Write the entries below out again exactly; any picture in them stays out.

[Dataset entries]
■ ■ ■ ■
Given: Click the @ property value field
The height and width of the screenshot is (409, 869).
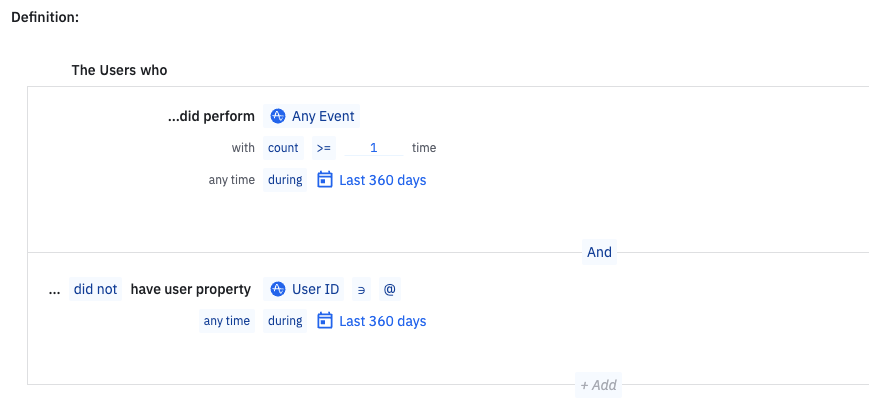Looking at the screenshot, I should pos(390,290).
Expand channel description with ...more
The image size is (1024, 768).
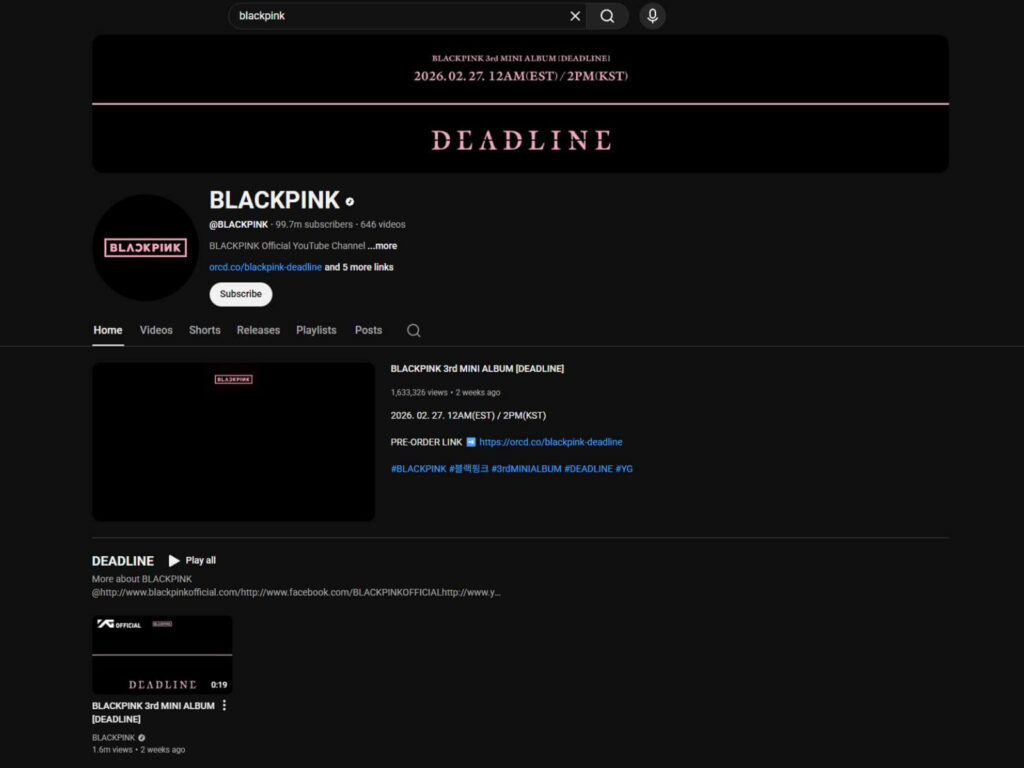point(382,246)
■ ■ ■ ■
REPLY:
Given: Click the @ property value field
The height and width of the screenshot is (409, 869).
Looking at the screenshot, I should pos(390,290).
Expand channel description with ...more
The image size is (1024, 768).
point(382,246)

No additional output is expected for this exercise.